The purpose of this is to warn each other when our egos are up and running rampant (which is like 95% of the time when we are talking to each other). But seriously, I have come to a realization that sometimes I just need to bite my tongue and resist the temptation to be a smart ass. Humility is a great thing. Really, it is. I just wish I knew what it felt like to be the owner of it.

The destination for my next adventure: Seattle, Washington!

The year 2011 has been a challenging one for me in many aspects. But one of the most stressful parts about it was not knowing where I would end up after summer. Since graduating from high school, I have never lived in one city for more than two and a half years. I have been bouncing around from city to city, and country to country. So, one may think I would be used to this way of living and comfortable with uncertainty. Well, not exactly. Up until this week, I didn't know where I was going to end up after this summer.
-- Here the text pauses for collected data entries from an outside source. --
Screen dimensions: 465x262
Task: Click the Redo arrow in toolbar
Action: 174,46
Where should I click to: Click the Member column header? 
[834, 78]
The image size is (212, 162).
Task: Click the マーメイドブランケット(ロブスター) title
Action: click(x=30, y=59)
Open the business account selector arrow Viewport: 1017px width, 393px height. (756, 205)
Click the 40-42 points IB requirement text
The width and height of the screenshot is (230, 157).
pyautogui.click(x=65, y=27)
Not knowing where I am going to be and having my life up in the air is a very unsettling feeling. But after a long wait, I am excited to announce that I will be moving to Seattle, Washington to study ethnomusicology at the University of Washington. And I will be there for at least 5 years! Yay!!!!!

A few of my friends are already there right now, so I won't lack for company and I am sure I will make awesome new friends. Jacob, who is studying sociology there, sent me some breath-taking photos of the campus and the music building to get me even more excited to come. :) UW has the best program in my field of study in the west coast so I am thrilled to be studying there. And here are some pictures!
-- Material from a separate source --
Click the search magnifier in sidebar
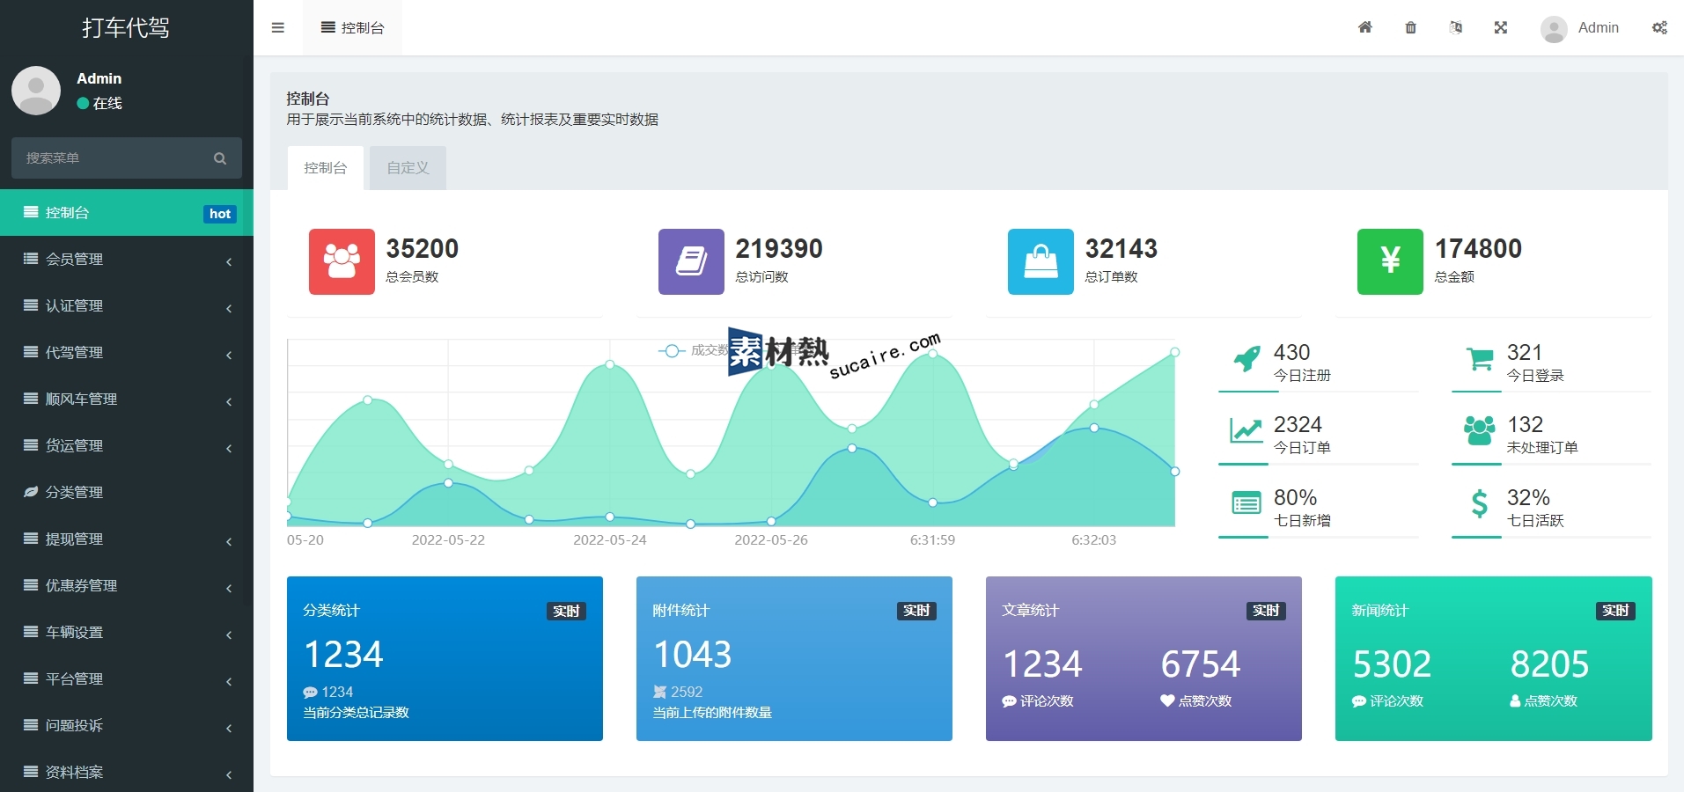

Students playing on the quad

Korean traditional musicians playing kayakeum

The music building

The library

Doesn't this look like heaven? I am sooooooo excited!!!!!!! :)

Wednesday, April 6, 2011

The Plastic Surgeon and I

broke up. We talked the following morning after our second date but hadn't exchanged texts or talked for over 2 weeks. So, naturally, I thought we broke up. Then he called me last night out of the blue and we ended up talking until 2:30 in the morning.

So you think this is getting good right? Well, I thought so, too.

We started out great. We joked and laughed a lot. We talked about baseball, volleyball, books, his psycho client, church, our dreams, how we want to raise kids, why we are not married, and what our family thinks about that, etc. We also talked about what we expected from our future husband/ wife. He thought I expected too much from my husband.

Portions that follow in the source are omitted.